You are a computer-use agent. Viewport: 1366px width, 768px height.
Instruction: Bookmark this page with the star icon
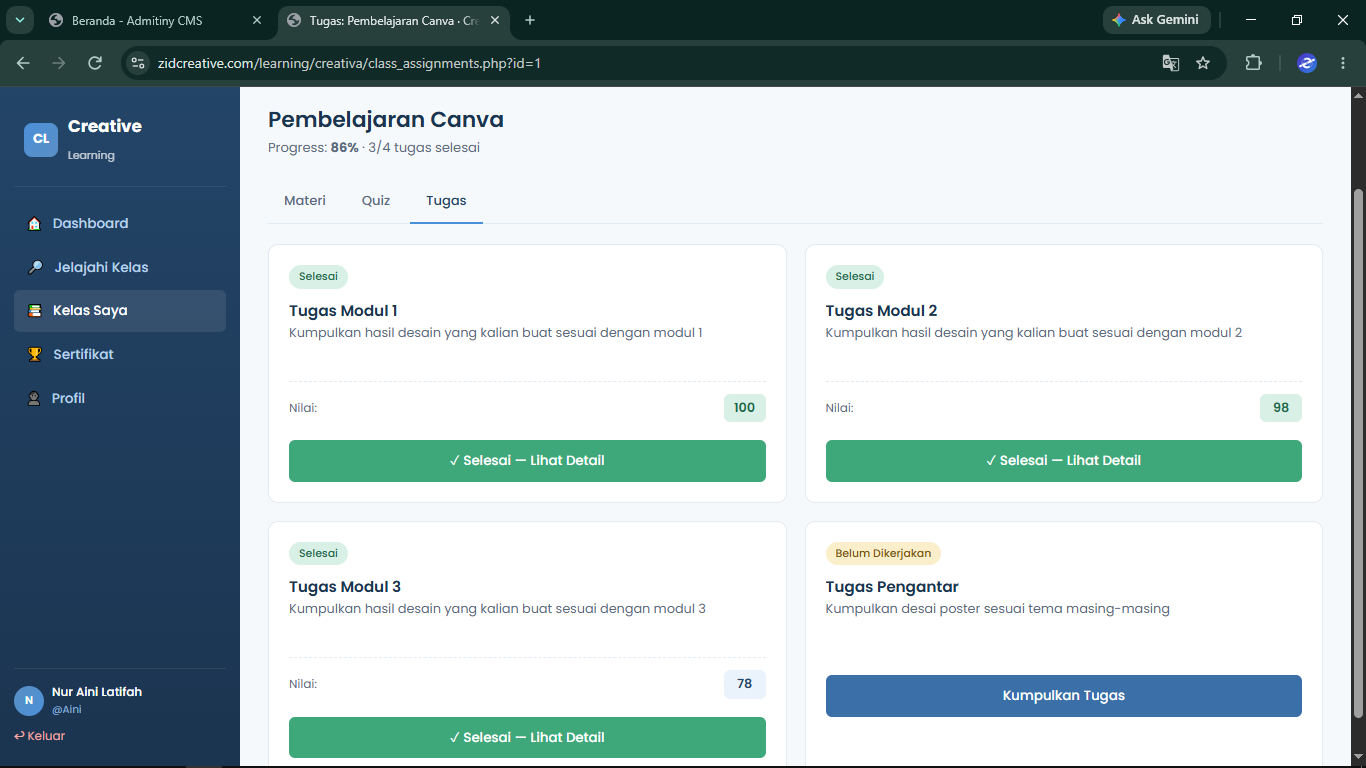pyautogui.click(x=1203, y=63)
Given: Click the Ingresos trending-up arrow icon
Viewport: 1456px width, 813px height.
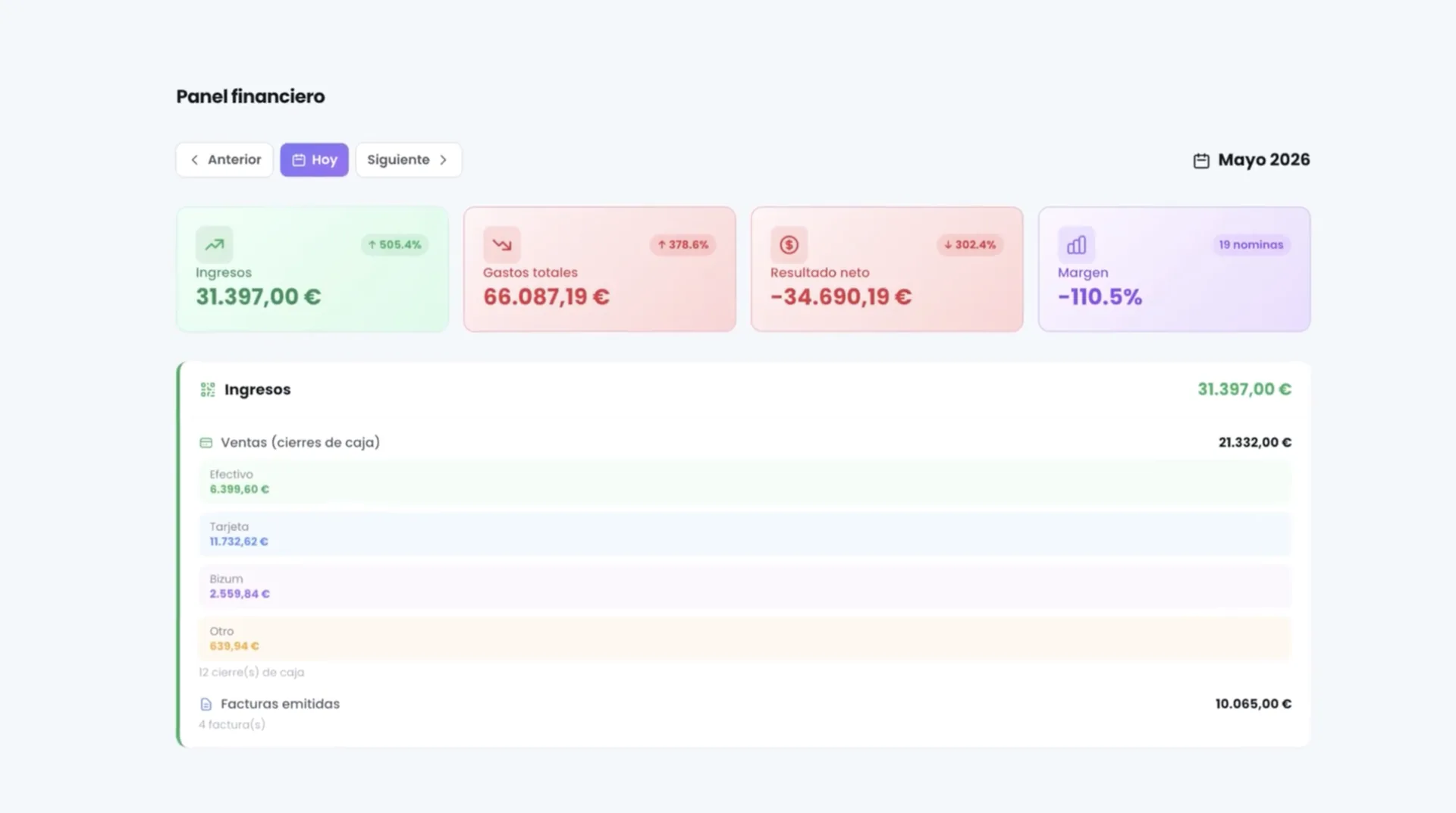Looking at the screenshot, I should pos(215,244).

◆ ACTIVITY ◆
In transcribing the listing, keep each word as it is and drop the pictures.

◆ ANSWER TO THE EXERCISE ◆
You are a computer-use agent. Viewport: 1366px width, 768px height.
Instruction: Bookmark this page with the star icon
pyautogui.click(x=1203, y=63)
Given: Click the Ingresos trending-up arrow icon
Viewport: 1456px width, 813px height.
Looking at the screenshot, I should pos(215,244).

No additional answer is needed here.